The high-profile head of Bechtel’s Crossrail operation, Cliff Mumm, will leave the £14.5bn project in a shake-up which will also see the firm’s power to make independent decisions on the project reduced.

The re-organisation, due to be announced later today, has been designed to strip out layers of duplication between Crossrail itself, project delivery partner Bechtel, and programme partner Transcend. The shake-up will see the three brought together to form a single, integrated Crossrail team.

Contractors and consultants working on Crossrail were told this week that Bechtel will no longer be able to independently issue instructions on behalf of the client. The US infrastructure giant has also this week relinquished its job as Construction Design Management co-ordinator of health and safety for the project.

A project source said: “Bechtel is no longer authorised to act on behalf of its employer. All instructions now have to be from Crossrail direct.”

The change will increase speculation, denied by Crossrail, that Bechtel’s role is to be downgraded following the re-organisation.
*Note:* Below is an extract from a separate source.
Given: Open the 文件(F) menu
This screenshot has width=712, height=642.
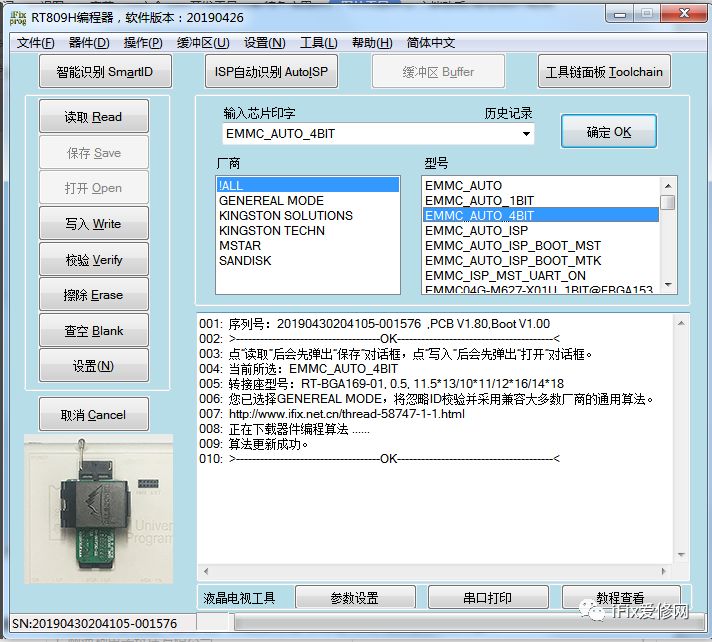Looking at the screenshot, I should click(36, 43).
Bechtel was a controversial choice for the job, partly because of a feeling the role, thought to be worth £400m originally, should have gone to a UK firm.

Crossrail’s programme director Andy Mitchell told staff last week that Bechtel’s Mumm has now left the project, having been replaced by former commercial director Ailie MacAdam.

Mumm had helped oversee the letting of the huge tunnelling contracts to three contracting consortiums before Christmas, and as a long-time vice-president at Bechtel, has overseen the Jubilee line extension and relief works in Iraq.

As revealed last week, Crossrail will also outline the winners of another raft of contracts in the next week, following the sign-off of its final formal Treasury review.

A Crossrail spokesman said: “Instructions to contractors and consultants will now be performed by the integrated management team, some of whom will be Bechtel employees, others Crossrail employees.”